This section of the configuration file is used to specify the level of discretization of the mesh representing faults, 
the grid used to delineate the area sources and, the magnitude-frequency distribution. Note that the smaller is the mesh 
spacing (or the bin width) the larger are (1) the precision in the calculation and (2) the computation demand.

In cases where the source model may contain a mixture of simple and complex ruptures it is possible to define a 
different rupture mesh spacing for complex faults only. This may be helpful in models that permit floating ruptures over 
large subduction sources, in which the nearest source to site distances may be larger than 20 - 30 km, and for which a 
small mesh spacing would produce a very large number of ruptures. The spacing for complex faults only can be configured 
by the line::

	complex_fault_mesh_spacing = 10

**Parameters describing site conditions**::

	[site_params]
	reference_vs30_type = measured
	reference_vs30_value = 760.0
	reference_depth_to_2pt5km_per_sec = 5.0
	reference_depth_to_1pt0km_per_sec = 100.0

In this section the user specifies local soil conditions. The simplest solution is to define uniform site conditions 
(i.e. all the sites have the same characteristics).

Alternatively it is possible to define spatially variable soil properties in a separate file; the engine will then 
assign to each investigation location the values of the closest point used to specify site conditions.::

	[site_params]
	site_model_file = site_model.csv

The file containing the site model has the following structure::

	lon,lat,vs30,z1pt0,z2pt5,vs30measured,backarc
	10.0,40.0,800.0,19.367196734,0.588625072259,0,0
	10.1,40.0,800.0,19.367196734,0.588625072259,0,0
	10.2,40.0,800.0,19.367196734,0.588625072259,0,0
	10.3,40.0,800.0,19.367196734,0.588625072259,0,0
	10.4,40.0,800.0,19.367196734,0.588625072259,0,0

Notice that the 0 for the field ``vs30measured`` means that the ``vs30`` field is inferred, not measured. Most of the 
GMPEs are not sensitive to it, so you can usually skip it. For the ``backarc`` parameter 0 means false and this is the 
default, so you can skip such column. All columns that have defaults or are not needed by the GMPEs you are using can 
be skipped, while you will get an error if a relevant column is missing.

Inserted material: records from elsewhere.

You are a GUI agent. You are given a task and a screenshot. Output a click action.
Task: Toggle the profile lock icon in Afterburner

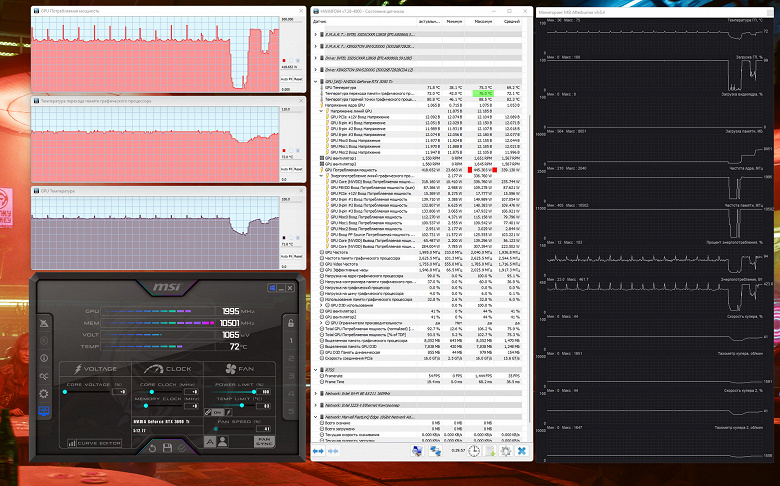291,323
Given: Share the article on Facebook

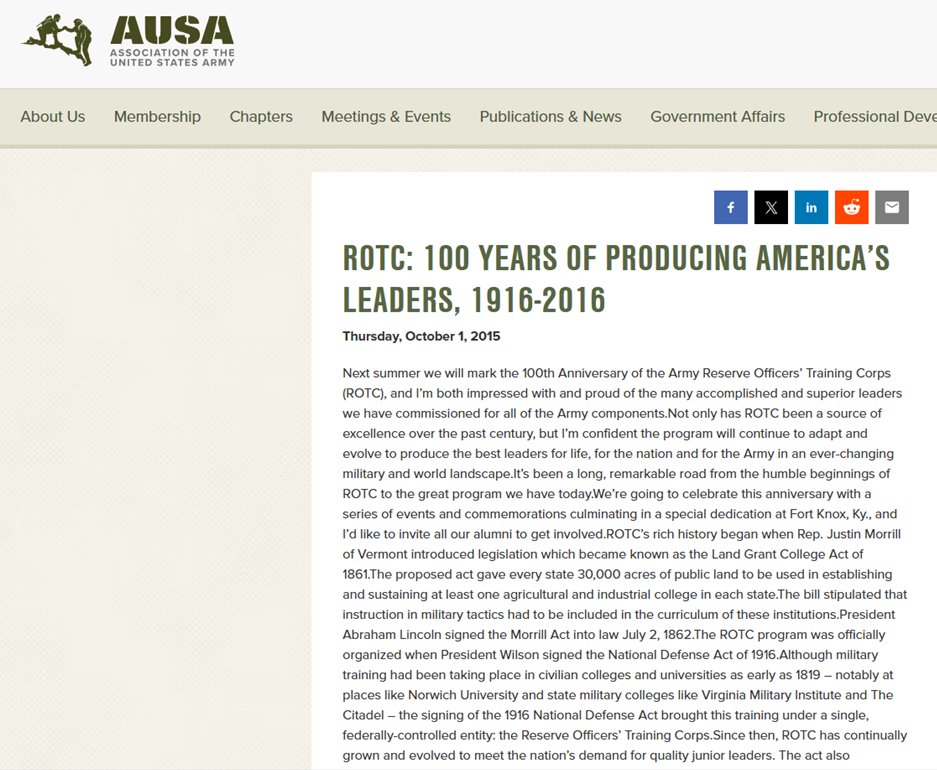Looking at the screenshot, I should tap(730, 207).
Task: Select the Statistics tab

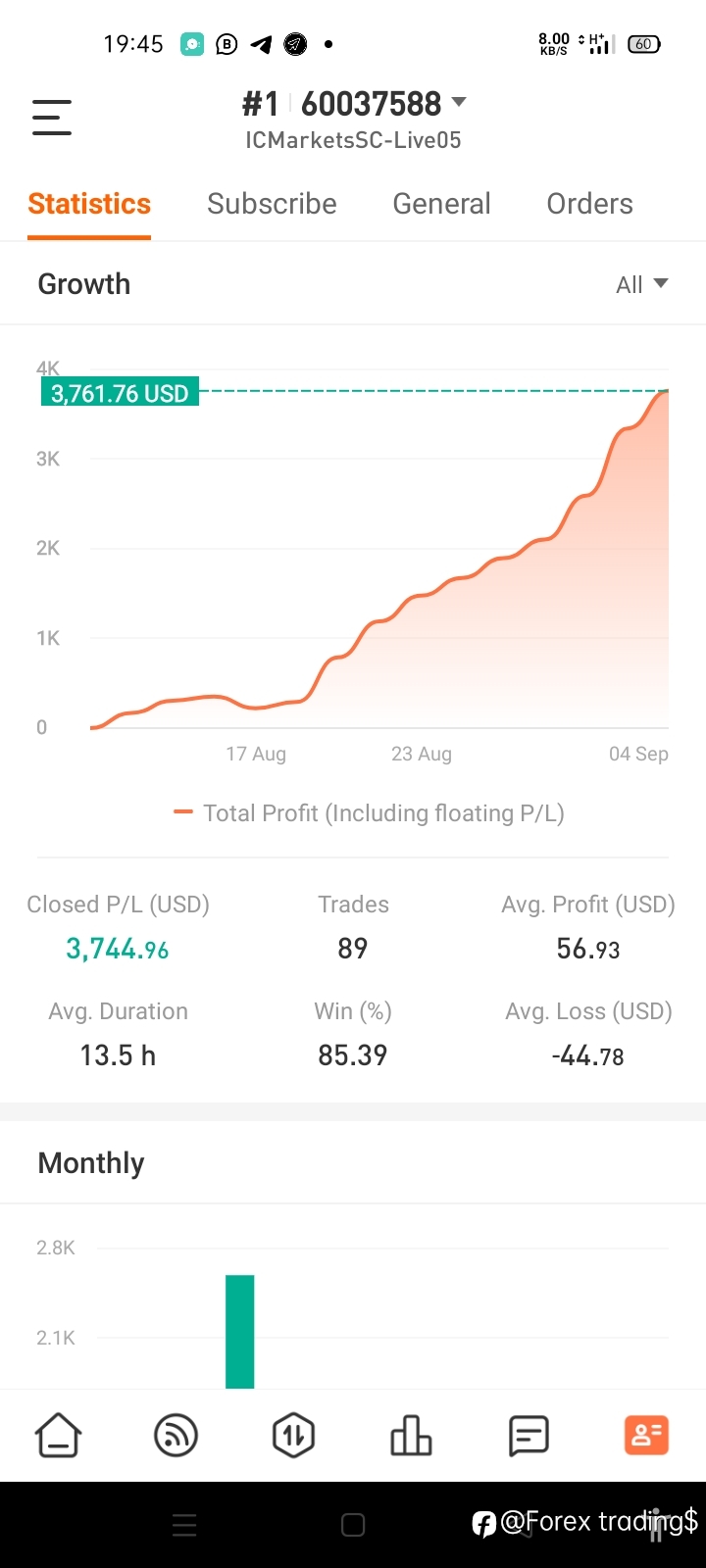Action: [89, 204]
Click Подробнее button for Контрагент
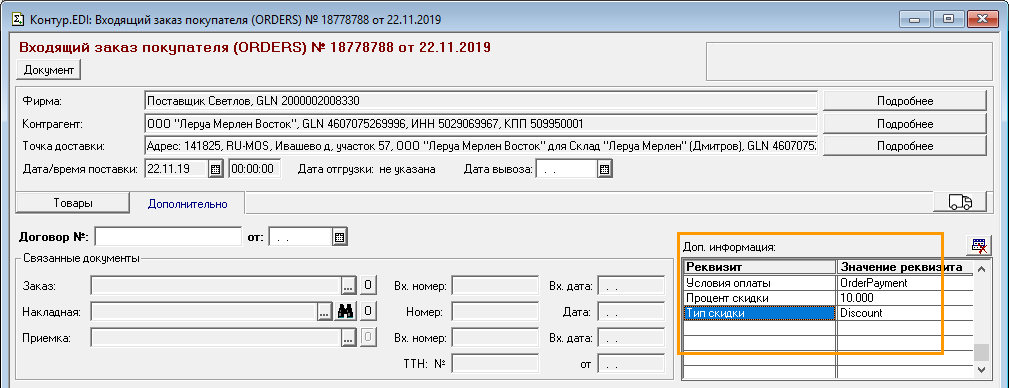1009x388 pixels. pos(905,124)
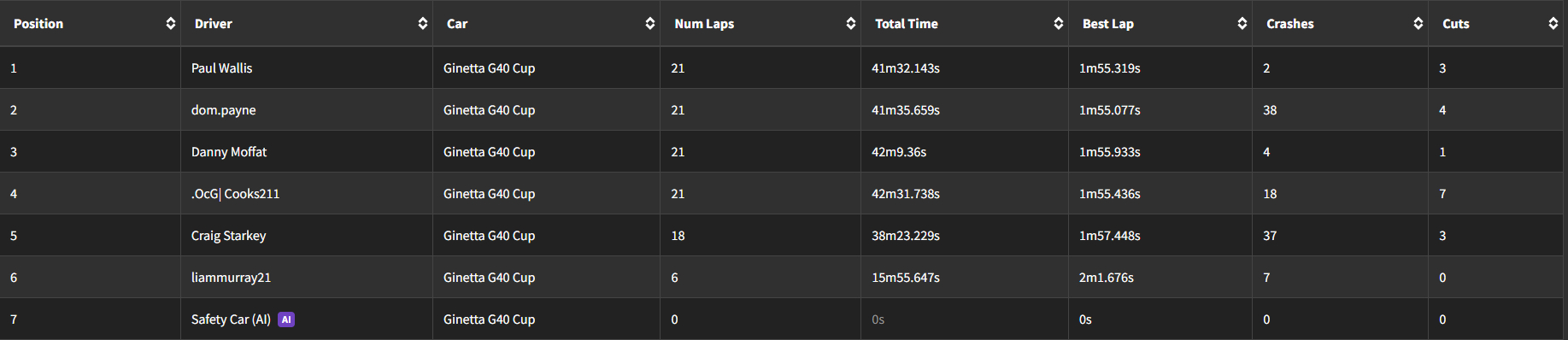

If the closest available site with soil conditions is at a distance greater than 5 km from the investigation location, a 
warning is generated.

**Note**: For backward-compatibility reasons, the site model file can also be given in XML format. That old format is 
deprecated but there are no plans to remove it any soon.

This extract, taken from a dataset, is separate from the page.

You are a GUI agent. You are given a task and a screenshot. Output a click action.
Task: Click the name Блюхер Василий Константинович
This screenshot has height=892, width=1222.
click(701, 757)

**Calculation configuration**::

	[calculation]
	source_model_logic_tree_file = source_model_logic_tree.xml
	gsim_logic_tree_file = gmpe_logic_tree.xml
	investigation_time = 50.0
	intensity_measure_types_and_levels = {"PGA": [0.005, ..., 2.13]}
	truncation_level = 3
	maximum_distance = 200.0

This section of the OpenQuake engine configuration file specifies the parameters that are relevant for the calculation 
of hazard. These include the names of the two files containing the Seismic Source System and the Ground Motion System, 
the duration of the time window used to compute the hazard, the ground motion intensity measure types and levels for 
which the probability of exceedence will be computed, the level of truncation of the Gaussian distribution of the 
logarithm of ground motion used in the calculation of hazard and the maximum integration distance (i.e. the distance 
within which sources will contribute to the computation of the hazard).

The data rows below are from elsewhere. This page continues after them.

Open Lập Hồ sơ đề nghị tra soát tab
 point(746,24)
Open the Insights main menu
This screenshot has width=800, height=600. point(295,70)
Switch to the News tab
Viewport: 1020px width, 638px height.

The maximum distance refers to the largest distance between a rupture and the target calculation sites in order for the 
rupture to be considered in the PSHA calculation. This can be input directly in terms of kilometres (as above). There 
may be cases, however, in which it may be appropriate to have a different maximum source to site distance depending on 
the tectonic region type. This may be used, for example, to eliminate the impact of small, very far-field sources in 
regions of high attenuation (in which case maximum distance is reduced), or conversely it may be raised to allow certain 
source types to contribute to the hazard at greater distances (such as in the case when the region has lower attenuation). 
An example configuration for a maximum distance in Active Shallow Crust of 150 km, and in Stable Continental Crust of 
200 km, is shown below::

	maximum_distance = {'Active Shallow Crust': 150.0,
	                    'Stable Continental Crust': 200.0}

**Output**::

	[output]
	export_dir = outputs/
	# given the specified `intensity_measure_types_and_levels`
	mean = true
	quantiles = 0.1 0.5 0.9
	uniform_hazard_spectra = false
	poes = 0.1

The final section of the configuration file is the one that contains the parameters controlling the types of output to 
be produced. Providing an export directory will tell OpenQuake engine where to place the output files when the ``--exports`` flag 
is used when running the program. Setting ``mean`` to true will result in a specific output containing the mean curves of 
the logic tree, likewise quantiles will produce separate files containing the ``quantile`` hazard curves at the quantiles 
listed (0.1, 0.5 and 0.9 in the example above, leave blank or omit if no quantiles are required). Setting 
``uniform_hazard_spectra`` to true will output the uniform hazard spectra at the same probabilities of exceedence (poes) as 
those specified by the later option ``poes``. The probabilities specified here correspond to the set investigation time. 
Specifying poes will output hazard maps. For more information about the outputs of the calculation, see the section: 
“Description of hazard output” (page).

**************************************
Seismic Hazard Disaggregation Analysis
**************************************

In this section we describe the structure of the configuration file to be used to complete a seismic hazard 
disaggregation. Since only a few parts of the standard configuration file need to be changed we can use the description 
given in Section :ref:`Classical PSHA <classical-psha>` as a reference and we emphasize herein major differences.::

	[general]
	description = A demo .ini file for PSHA disaggregation
	calculation_mode = disaggregation
	random_seed = 1024

The calculation mode parameter in this case is set as ``disaggregation``.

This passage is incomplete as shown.